The symptoms of shock are due to the sharp and sudden reduction in the output of blood by the heart (cardiac output) resulting from heart injury.
The term ‘heart failure’ does not mean that the heart has stopped working or is in danger of doing so. It only means that the heart muscle has weakened to such an extent that it is not able to pump and supply blood adequately where it is needed.
A sudden onset of pulmonary oedema may be the first and is often the dominant manifestation of heart attack.
Pulmonary oedema is the sudden out-pouring of blood serum into the lung alveoli from the lung capillaries whose walls become more permeable because of lack of oxygen.
The attack may appear suddenly and without warning, causing oppression in the chest and intense suffocating breathlessness. The respiration becomes noisy and asthmatic or bubbling in character.
A copious white or pinkish foamy phlegm may be coughed up or merely wells up from the respiratory passages and out of the mouth and nasal passages.
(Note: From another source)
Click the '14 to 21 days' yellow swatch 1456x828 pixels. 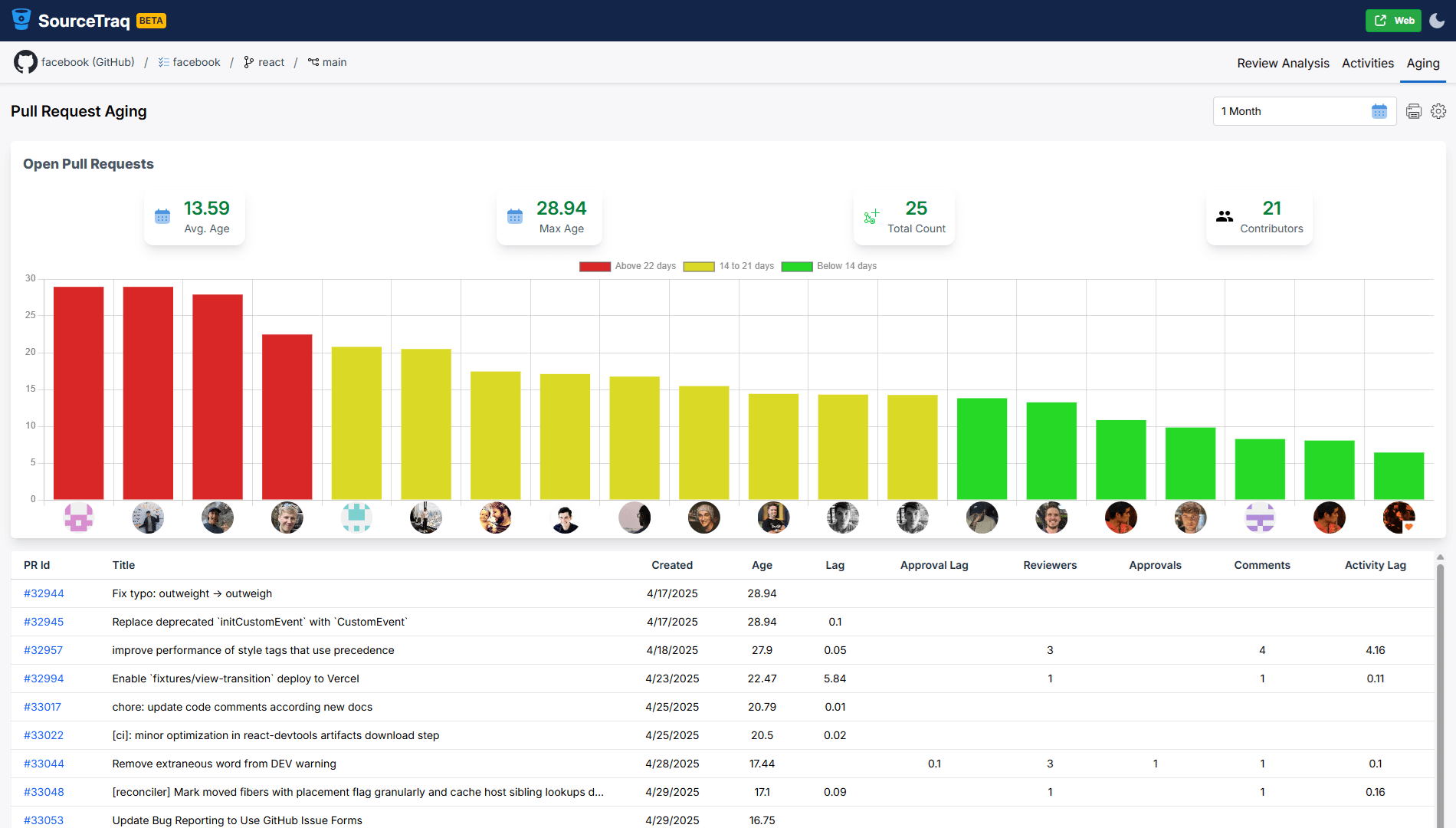(x=699, y=266)
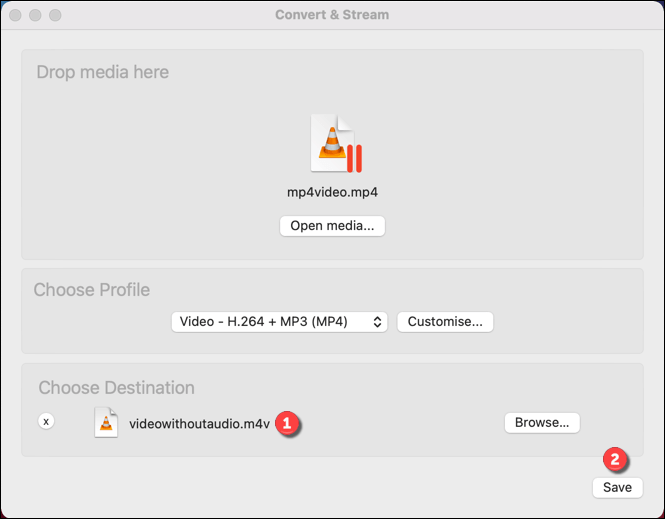
Task: Remove the destination with the x button
Action: point(46,422)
Moist rales (sounds) are heard throughout the chest in the front as well as the back. The patient may be deeply blue(cyanotic) or may present a pale appearance due to the combination of pulmonary oedema with shock.
A patient may complain of a strange sense of mid-sternal uneasiness associated with apprehension, and a fast pulse.
If he has had a heart attack before and develops such a sensation at some later time, he must get himself examined by his doctor.
Similarly, those with a family history of heart attack and those with high-level of cholesterol in the blood, must get themselves examined in such a situation.
Pain or numbness in the jaw often occurs as part of radiating chest pain, but may occur alone. It usually occurs in the lower-jaw, on either or both sides.
Toothache may indeed be a dental problem, but if the aching tooth is a healthy one, the pain may be a symptom of heart attack.
Rarely, a heart attack may present itself as numbness of the left or both the wrists.
A sudden sweating in a middle aged or old man without any obvious reason, must be looked in for heart disease.
In a case of heart attack, when the symptoms are relatively mild or the distribution of pain atypical, the diagnosis may be very difficult indeed.